Question

Let $a,b,c$ be unit vectors such that $a+b+c=0$. Which one of the following is correct?

• A. $a\times b=b\times c=c\times a=0$
• B. $a\times b=b\times c=c\times a\ne 0$
• C. $a\times b=b\times c=a\times c\ne 0$
• D. $a\times b,b\times c,c\times a$ are mutually perpendicular

Answer 1

The correct option is B $a\times b=b\times c=c\times a\ne 0$

$a+b+c=0\Rightarrow a,b,c$ are coplanar.

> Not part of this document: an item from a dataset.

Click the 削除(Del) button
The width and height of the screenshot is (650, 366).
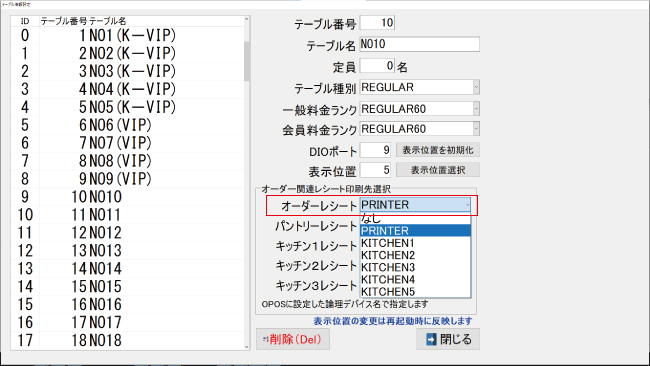click(293, 339)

Also no two of $a,b,c$ can be parallel, for if a is parallel to $b,$
then $a=kb$ but $a,b$ are unit vectors so $k=\pm 1.$ If $k=1$ we get $a=b$ and so $2a+c=0$
$\Rightarrow \left|c\right|=2\left|a\right|=2,$ which is contradiction the assumption that $c$ is a unit vector.
If $k=-1,$ we get $a+b=0\Rightarrow c=0$
which contradicts the assumption that $c$ is a unit vector. Therefore $a$ is not parallel to $b$
$\Rightarrow a\times b\ne 0$. Also
$a+b+c=0$

$\Rightarrow a\times (a+b+c)=0$
$\Rightarrow a\times b=c\times a$
Similarly, $a\times b=b\times c$
Thus $a\times b=b\times c=c\times a\ne 0$